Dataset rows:
+---+
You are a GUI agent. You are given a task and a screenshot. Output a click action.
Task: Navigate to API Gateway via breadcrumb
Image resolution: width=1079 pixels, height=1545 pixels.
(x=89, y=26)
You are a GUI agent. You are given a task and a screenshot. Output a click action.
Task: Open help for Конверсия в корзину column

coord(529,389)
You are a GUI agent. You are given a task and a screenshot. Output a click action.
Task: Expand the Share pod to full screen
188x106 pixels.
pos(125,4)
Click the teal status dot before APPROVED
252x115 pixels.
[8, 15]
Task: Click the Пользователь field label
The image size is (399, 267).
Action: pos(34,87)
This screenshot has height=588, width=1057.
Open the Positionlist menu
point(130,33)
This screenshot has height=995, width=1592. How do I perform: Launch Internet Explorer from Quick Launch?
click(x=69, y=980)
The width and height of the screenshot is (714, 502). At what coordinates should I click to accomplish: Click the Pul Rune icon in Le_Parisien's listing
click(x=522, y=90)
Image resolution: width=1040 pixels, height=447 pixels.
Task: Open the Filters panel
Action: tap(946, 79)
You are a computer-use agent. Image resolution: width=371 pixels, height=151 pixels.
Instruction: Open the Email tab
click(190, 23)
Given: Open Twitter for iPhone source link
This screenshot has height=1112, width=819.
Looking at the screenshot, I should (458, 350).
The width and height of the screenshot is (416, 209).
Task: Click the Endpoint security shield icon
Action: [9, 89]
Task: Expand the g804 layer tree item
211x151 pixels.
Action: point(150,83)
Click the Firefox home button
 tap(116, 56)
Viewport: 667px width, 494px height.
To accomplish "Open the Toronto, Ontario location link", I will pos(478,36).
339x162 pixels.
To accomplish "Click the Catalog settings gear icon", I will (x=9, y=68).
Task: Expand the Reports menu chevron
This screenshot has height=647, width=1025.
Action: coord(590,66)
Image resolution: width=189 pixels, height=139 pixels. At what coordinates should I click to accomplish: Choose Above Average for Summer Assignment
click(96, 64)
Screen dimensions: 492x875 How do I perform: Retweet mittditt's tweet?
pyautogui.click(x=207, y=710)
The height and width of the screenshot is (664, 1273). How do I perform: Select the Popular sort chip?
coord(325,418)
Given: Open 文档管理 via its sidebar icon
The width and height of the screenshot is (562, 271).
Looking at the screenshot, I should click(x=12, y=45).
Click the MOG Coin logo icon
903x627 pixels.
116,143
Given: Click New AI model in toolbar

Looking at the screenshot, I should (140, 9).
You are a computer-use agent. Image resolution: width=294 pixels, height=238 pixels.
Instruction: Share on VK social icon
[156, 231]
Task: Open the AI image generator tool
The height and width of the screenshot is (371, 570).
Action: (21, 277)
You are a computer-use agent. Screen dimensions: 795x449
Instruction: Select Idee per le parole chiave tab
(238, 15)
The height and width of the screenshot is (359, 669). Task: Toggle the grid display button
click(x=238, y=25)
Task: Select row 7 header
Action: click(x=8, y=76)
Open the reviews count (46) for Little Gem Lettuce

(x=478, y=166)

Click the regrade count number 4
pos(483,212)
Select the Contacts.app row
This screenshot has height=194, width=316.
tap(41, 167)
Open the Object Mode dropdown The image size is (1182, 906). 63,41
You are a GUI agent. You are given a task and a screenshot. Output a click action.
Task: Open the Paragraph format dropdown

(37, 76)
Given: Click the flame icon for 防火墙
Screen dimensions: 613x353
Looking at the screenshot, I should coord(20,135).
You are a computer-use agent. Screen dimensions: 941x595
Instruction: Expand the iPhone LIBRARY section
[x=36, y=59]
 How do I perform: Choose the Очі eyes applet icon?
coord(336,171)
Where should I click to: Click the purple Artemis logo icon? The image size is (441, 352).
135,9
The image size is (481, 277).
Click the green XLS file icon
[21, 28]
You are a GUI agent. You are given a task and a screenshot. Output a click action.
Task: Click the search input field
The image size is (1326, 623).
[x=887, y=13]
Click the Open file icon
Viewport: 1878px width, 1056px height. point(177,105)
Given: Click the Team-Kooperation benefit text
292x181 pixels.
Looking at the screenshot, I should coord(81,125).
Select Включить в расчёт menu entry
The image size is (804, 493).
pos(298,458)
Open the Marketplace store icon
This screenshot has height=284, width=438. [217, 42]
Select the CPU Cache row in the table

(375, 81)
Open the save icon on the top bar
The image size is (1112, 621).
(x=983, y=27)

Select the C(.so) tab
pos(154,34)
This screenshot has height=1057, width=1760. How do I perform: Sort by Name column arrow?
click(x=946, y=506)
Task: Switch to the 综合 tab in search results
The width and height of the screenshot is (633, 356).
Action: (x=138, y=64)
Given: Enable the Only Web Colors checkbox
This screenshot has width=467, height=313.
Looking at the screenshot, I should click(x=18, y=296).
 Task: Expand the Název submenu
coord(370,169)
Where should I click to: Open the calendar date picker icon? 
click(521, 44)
+---+
Please convert the data from its first line up to and including the line with "Action: pos(34,87)" into a JSON list of strings, one string per line, leaving out blank lines.

[
  "You are a GUI agent. You are given a task and a screenshot. Output a click action.",
  "Task: Navigate to API Gateway via breadcrumb",
  "Image resolution: width=1079 pixels, height=1545 pixels.",
  "(x=89, y=26)",
  "You are a GUI agent. You are given a task and a screenshot. Output a click action.",
  "Task: Open help for Конверсия в корзину column",
  "coord(529,389)",
  "You are a GUI agent. You are given a task and a screenshot. Output a click action.",
  "Task: Expand the Share pod to full screen",
  "188x106 pixels.",
  "pos(125,4)",
  "Click the teal status dot before APPROVED",
  "252x115 pixels.",
  "[8, 15]",
  "Task: Click the Пользователь field label",
  "The image size is (399, 267).",
  "Action: pos(34,87)"
]